Podcasts, Yo! XO, by Keith McNally

XO, by Keith McNally


Most podcasts (not all, but most) center around a specific successful dynamic; the relationship between host and cohost, host and guest, or host and interview subject, following a looser model of a traditional radio-show format.

We grow accustomed to the hosts–we get in on long-standing inside jokes, we understand every callback, and there can be something viscerally satisfying in hearing a show find its ultimate footing, its ideal, practiced tone. Marc Maron’s WTF is a great example–we follow Maron from the early episodes of the podcast, hearing his barely-contained frustration and savage self-deprecation, his deeply-rooted feelings of inadequacy and a career on its shaky nadir. Marc’s insecurities are as important to WTF as his interview subjects, and over the course of the show, we watch our neurotic, brutally funny (yet serenely compassionate) protagonist grow and succeed.

All of these neuroses are mitigated by (and the success of the show demonstrated by) his guests, from fellow stand-ups to celebrities and eventually President Obama. WTF succeeds because of its double-pronged approach: the interviews, often fascinating and grim and hilarious, keep Maron from drowning in his own introspection. But Keith McNally’s excellent “XO” takes an approach that would be impossible on the radio, on any format other than podcasting–XO is 100 percent, bare-bones, teeth-gritting introspection at its most exhilarating and honest, its most embarrassing and its most uplifting.

XO is sort of like a meticulously-curated diary–a well-edited series of journal entries that range greatly in topic, unified mostly by the fact that Keith is thinking about them. Some episodes are meandering treatises on pop culture, or excursions into nostalgia, or Keith’s own interpretations of his behaviors or relationships. Sometimes an episode will exclude Keith entirely, focusing on pieces of media or news items or fascinating people, but my favorite episodes are the ones where he gives an update on himself.

As the episodes go by, the minutia of Keith’s life becomes fascinating, and the show feels like a phone call from a distant friend more than a “show.” XO has no celebrity guests, save for interview snippets Keith has included from outside sources, and Keith himself is not, by any general definition, “famous”–he worked briefly as a standup comedian and was a guest star on “Keith and the Girl,” a hugely-successful podcast in NYC, but mostly the episodes center around one person’s quiet, frustrating, exhilaratingly genuine life experiences.

Some favorite episodes, like “Toronto vs. New York” and “Drunk Songs,” are two-hour-plus rambles, booze-fueled jeremiads and celebrations–clips of Keith talking to friends at a bar, followed by wind-blasted recordings of Keith, drunk as a skunk, walking across the Brooklyn Bridge at 3 a.m., ecstatically yelling about how much New York sucks.

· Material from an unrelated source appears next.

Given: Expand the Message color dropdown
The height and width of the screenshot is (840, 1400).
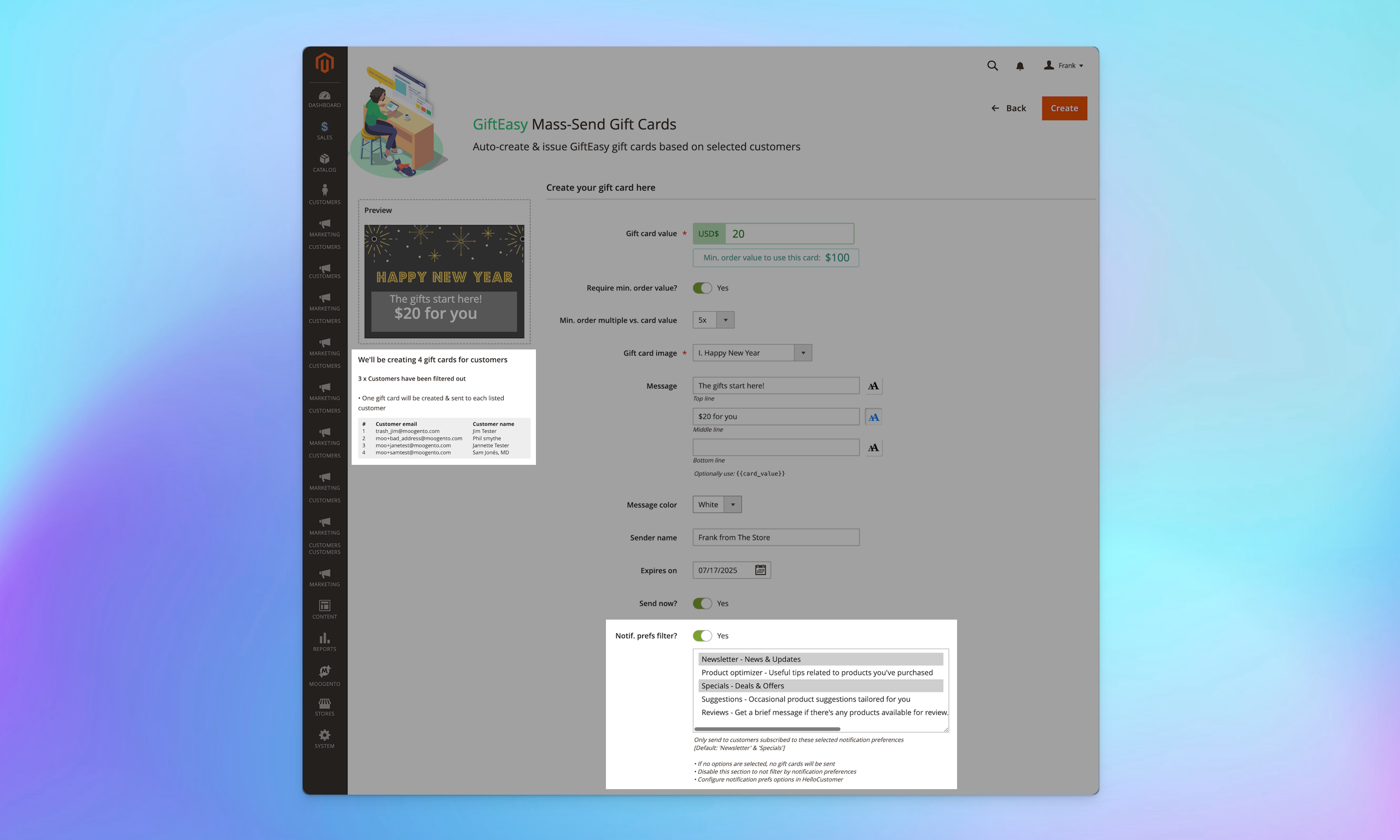Looking at the screenshot, I should click(x=733, y=504).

While more intimate episodes, like “Dirt” and “Recordings about My Brother,” are deeply-felt explorations into Keith’s past, his most deeply-held fears–there are moments of XO that feel exactly like reading someone’s diary feels, with all the discomfort and voyeurism that entails. Raw, funny, interesting, and brutal, Keith’s aim in the show is to make a “love letter to your life,” as its title hints at. XO is a document of life, an authentic portrait of a person in all of his anxieties, triumphs, and lonely, quiet moments.